Records excerpted from a collection:
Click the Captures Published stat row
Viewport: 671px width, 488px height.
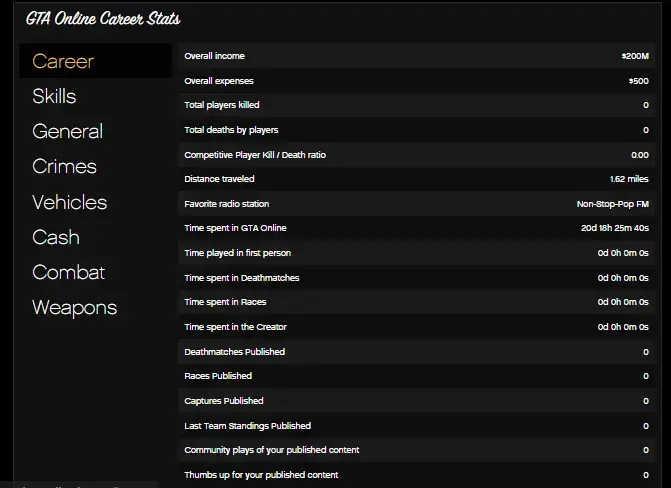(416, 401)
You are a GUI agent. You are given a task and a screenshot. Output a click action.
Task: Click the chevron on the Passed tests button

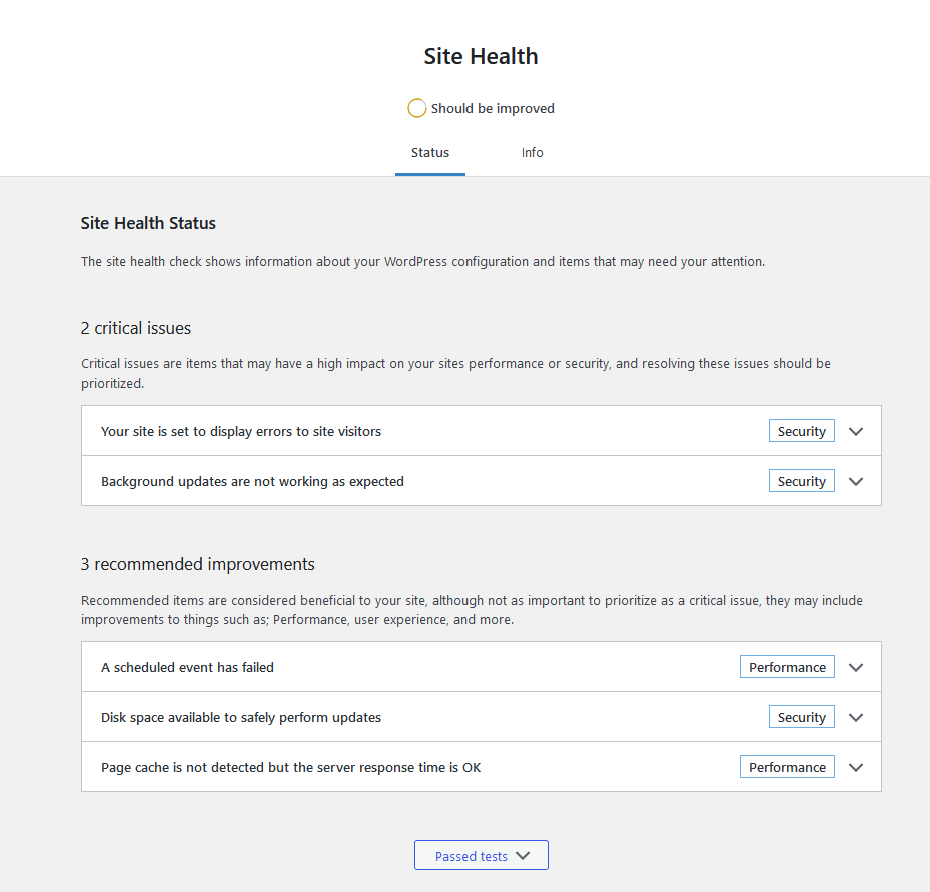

[Your task] Could you write the entries out again exactly, without their pictures?

[Solution for this problem]
Click the Captures Published stat row
Viewport: 671px width, 488px height.
(416, 401)
You are a GUI agent. You are given a task and a screenshot. Output a click action.
Task: Click the chevron on the Passed tests button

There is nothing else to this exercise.